**Task directions**
Reproduce the records without any changes, starting at the line with "Viewport: 1024px width, 624px" and continuing through the line with "pos(155,27)", inclusive.

**Provided information**
• • •
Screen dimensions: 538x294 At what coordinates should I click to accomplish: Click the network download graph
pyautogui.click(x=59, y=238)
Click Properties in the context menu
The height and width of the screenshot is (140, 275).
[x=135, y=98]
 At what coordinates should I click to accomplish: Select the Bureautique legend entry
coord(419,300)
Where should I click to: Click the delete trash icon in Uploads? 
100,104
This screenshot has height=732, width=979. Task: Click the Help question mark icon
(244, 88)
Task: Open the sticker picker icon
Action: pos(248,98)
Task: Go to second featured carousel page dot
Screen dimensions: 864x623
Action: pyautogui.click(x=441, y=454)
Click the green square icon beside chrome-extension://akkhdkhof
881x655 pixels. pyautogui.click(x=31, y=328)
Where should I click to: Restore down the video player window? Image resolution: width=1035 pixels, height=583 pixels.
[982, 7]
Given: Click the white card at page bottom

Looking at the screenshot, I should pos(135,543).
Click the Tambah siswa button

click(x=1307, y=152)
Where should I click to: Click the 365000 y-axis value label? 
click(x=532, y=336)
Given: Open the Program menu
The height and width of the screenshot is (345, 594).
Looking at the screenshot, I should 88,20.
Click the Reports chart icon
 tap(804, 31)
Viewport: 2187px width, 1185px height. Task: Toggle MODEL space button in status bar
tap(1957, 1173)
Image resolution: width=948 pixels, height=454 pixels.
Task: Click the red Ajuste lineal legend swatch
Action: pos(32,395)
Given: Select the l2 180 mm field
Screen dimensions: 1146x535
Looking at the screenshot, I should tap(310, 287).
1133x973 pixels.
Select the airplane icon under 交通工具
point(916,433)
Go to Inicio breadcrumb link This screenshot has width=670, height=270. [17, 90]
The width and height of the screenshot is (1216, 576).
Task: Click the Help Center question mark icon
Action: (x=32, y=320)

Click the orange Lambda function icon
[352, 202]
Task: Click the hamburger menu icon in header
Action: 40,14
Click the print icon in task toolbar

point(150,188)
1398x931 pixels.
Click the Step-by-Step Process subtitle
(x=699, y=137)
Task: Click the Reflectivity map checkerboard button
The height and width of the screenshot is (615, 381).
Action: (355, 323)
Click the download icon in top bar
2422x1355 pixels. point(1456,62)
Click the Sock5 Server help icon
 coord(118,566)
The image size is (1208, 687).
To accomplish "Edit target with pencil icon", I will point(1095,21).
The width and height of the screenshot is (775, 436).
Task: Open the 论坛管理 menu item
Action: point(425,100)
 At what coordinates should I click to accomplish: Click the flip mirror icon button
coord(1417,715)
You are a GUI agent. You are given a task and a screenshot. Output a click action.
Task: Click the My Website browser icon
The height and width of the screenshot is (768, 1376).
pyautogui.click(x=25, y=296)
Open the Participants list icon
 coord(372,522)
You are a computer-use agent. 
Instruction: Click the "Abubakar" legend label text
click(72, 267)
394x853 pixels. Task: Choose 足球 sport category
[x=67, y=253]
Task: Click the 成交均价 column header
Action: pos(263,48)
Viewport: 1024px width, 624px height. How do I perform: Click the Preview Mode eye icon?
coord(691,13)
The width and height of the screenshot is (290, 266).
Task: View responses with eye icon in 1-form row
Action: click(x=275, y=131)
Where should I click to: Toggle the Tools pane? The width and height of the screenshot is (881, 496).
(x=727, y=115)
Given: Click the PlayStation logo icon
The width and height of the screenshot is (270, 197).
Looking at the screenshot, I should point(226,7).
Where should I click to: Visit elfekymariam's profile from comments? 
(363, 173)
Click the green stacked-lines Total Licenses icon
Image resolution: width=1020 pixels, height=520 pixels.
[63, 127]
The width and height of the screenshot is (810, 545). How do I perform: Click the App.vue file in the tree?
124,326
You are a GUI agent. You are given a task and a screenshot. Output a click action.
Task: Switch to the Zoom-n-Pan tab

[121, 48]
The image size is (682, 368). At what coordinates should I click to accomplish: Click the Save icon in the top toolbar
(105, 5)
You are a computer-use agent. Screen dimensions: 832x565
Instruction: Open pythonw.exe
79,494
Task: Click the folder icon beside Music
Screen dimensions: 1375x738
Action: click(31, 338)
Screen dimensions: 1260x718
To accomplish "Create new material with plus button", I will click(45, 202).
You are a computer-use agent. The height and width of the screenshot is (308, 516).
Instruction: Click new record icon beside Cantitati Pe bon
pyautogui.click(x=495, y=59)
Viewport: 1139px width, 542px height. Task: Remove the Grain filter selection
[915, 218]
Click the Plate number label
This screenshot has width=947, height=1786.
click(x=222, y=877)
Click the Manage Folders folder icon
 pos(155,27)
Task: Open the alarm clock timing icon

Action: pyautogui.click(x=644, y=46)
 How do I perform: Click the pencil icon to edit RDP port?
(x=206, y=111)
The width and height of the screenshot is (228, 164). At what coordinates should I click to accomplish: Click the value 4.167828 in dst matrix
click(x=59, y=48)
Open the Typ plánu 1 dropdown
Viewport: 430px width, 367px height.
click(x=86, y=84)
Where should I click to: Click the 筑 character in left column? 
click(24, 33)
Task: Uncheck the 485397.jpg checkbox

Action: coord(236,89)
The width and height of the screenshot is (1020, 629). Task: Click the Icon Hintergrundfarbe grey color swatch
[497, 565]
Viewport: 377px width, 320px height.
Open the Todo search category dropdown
• • •
**Answer below**
Viewport: 1024px width, 624px height. How do I perform: Click the Preview Mode eye icon?
coord(691,13)
The width and height of the screenshot is (290, 266).
Task: View responses with eye icon in 1-form row
Action: click(x=275, y=131)
Where should I click to: Toggle the Tools pane? The width and height of the screenshot is (881, 496).
(x=727, y=115)
Given: Click the PlayStation logo icon
The width and height of the screenshot is (270, 197).
Looking at the screenshot, I should point(226,7).
Where should I click to: Visit elfekymariam's profile from comments? 
(363, 173)
Click the green stacked-lines Total Licenses icon
Image resolution: width=1020 pixels, height=520 pixels.
[63, 127]
The width and height of the screenshot is (810, 545). How do I perform: Click the App.vue file in the tree?
124,326
You are a GUI agent. You are given a task and a screenshot. Output a click action.
Task: Switch to the Zoom-n-Pan tab

[121, 48]
The image size is (682, 368). At what coordinates should I click to accomplish: Click the Save icon in the top toolbar
(105, 5)
You are a computer-use agent. Screen dimensions: 832x565
Instruction: Open pythonw.exe
79,494
Task: Click the folder icon beside Music
Screen dimensions: 1375x738
Action: click(31, 338)
Screen dimensions: 1260x718
To accomplish "Create new material with plus button", I will click(45, 202).
You are a computer-use agent. The height and width of the screenshot is (308, 516).
Instruction: Click new record icon beside Cantitati Pe bon
pyautogui.click(x=495, y=59)
Viewport: 1139px width, 542px height. Task: Remove the Grain filter selection
[915, 218]
Click the Plate number label
This screenshot has width=947, height=1786.
click(x=222, y=877)
Click the Manage Folders folder icon
 pos(155,27)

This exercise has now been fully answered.